--- Your objective ---
Instruction for the data below: set down exactly the lines from the line with "At what coordinates should I click to accomplish: Open settings" to the line with "You are a computer-use agent. The", inclusive, and no others.

START Recorded data

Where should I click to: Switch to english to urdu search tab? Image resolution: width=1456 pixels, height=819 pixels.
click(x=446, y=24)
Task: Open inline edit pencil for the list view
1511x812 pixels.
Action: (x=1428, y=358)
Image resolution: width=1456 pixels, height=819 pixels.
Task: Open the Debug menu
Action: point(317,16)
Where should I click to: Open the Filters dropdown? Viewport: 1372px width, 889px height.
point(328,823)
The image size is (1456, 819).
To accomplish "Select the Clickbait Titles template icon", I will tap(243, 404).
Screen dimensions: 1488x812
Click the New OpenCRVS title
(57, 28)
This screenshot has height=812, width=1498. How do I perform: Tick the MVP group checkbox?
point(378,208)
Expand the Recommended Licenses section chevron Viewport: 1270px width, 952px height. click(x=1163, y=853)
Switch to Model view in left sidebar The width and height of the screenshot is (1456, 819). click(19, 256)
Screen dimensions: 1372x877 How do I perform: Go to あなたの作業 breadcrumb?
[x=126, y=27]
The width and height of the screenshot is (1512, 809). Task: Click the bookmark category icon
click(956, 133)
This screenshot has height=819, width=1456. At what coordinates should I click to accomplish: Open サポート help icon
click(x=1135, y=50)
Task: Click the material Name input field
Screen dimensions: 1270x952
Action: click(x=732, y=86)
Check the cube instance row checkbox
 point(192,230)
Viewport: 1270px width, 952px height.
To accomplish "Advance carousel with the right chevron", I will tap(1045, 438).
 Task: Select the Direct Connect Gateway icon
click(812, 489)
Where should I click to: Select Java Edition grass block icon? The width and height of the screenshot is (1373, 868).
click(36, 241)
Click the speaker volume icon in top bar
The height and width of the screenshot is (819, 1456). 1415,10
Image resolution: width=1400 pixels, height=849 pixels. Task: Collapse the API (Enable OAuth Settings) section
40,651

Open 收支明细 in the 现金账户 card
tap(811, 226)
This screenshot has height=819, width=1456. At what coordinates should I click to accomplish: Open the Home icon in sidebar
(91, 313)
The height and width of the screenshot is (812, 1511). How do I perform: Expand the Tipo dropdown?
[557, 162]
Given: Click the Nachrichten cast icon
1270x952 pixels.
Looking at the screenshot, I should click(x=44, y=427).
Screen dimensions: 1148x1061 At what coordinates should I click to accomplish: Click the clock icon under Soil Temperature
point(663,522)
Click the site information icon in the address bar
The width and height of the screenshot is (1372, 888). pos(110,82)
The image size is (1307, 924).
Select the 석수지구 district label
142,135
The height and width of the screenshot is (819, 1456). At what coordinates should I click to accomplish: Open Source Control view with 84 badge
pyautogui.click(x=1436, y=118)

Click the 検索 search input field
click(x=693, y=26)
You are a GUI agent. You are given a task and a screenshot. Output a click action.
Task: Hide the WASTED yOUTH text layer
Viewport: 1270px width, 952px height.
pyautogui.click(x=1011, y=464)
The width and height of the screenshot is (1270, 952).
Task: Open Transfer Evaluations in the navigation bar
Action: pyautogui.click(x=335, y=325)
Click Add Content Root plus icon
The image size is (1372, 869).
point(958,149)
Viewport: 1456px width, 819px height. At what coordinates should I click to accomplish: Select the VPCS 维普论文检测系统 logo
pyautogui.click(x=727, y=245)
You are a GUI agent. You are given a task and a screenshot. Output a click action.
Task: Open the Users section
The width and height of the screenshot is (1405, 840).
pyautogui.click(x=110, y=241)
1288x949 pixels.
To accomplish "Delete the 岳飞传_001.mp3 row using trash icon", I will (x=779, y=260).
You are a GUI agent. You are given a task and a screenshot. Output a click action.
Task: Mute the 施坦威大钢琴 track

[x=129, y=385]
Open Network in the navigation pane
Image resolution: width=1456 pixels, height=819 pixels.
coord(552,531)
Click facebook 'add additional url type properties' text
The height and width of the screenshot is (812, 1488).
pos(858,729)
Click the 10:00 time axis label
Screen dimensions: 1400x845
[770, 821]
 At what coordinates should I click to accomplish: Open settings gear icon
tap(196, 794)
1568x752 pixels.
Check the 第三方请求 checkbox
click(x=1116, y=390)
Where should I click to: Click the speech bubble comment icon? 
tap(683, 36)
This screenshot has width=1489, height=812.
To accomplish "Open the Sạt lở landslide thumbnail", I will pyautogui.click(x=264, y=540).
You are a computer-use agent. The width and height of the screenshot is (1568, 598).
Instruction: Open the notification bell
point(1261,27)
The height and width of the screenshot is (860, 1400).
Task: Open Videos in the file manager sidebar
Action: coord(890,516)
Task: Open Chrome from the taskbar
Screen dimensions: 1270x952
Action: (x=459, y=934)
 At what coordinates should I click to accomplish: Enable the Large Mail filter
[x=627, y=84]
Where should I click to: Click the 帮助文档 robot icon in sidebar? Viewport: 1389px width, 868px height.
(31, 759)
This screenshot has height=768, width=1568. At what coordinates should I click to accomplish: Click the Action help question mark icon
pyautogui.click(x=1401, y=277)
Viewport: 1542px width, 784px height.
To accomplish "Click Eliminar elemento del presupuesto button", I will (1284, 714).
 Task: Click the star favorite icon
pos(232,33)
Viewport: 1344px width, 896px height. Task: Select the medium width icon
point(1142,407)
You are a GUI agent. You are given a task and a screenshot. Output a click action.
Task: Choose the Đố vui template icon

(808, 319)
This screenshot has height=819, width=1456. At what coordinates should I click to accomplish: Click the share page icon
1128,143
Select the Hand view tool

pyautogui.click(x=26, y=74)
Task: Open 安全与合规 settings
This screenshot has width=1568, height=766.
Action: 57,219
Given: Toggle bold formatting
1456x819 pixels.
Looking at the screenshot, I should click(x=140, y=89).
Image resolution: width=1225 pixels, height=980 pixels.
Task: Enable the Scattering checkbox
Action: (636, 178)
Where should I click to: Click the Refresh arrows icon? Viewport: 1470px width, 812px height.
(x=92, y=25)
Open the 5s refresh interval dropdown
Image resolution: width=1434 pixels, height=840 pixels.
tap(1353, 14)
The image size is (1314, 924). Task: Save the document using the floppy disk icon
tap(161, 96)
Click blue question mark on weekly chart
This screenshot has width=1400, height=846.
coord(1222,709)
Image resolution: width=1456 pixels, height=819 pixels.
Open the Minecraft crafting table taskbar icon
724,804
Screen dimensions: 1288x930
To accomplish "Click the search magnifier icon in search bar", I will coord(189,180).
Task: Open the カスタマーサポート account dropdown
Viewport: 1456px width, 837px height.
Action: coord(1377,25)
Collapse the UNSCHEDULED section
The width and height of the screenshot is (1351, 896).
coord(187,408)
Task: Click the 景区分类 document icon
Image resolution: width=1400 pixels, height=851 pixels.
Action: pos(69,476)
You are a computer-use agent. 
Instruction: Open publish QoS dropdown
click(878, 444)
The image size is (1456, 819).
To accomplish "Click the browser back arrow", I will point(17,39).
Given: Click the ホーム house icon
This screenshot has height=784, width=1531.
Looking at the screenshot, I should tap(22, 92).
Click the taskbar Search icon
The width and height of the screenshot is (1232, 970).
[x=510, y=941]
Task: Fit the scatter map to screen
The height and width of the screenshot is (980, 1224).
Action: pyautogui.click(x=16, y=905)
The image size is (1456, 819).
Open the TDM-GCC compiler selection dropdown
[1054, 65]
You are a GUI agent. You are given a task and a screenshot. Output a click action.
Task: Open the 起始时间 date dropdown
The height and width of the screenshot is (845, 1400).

END Recorded data

--- Result of this exercise ---
 At what coordinates should I click to accomplish: Open settings gear icon
tap(196, 794)
1568x752 pixels.
Check the 第三方请求 checkbox
click(x=1116, y=390)
Where should I click to: Click the speech bubble comment icon? 
tap(683, 36)
This screenshot has width=1489, height=812.
To accomplish "Open the Sạt lở landslide thumbnail", I will pyautogui.click(x=264, y=540).
You are a computer-use agent. The width and height of the screenshot is (1568, 598).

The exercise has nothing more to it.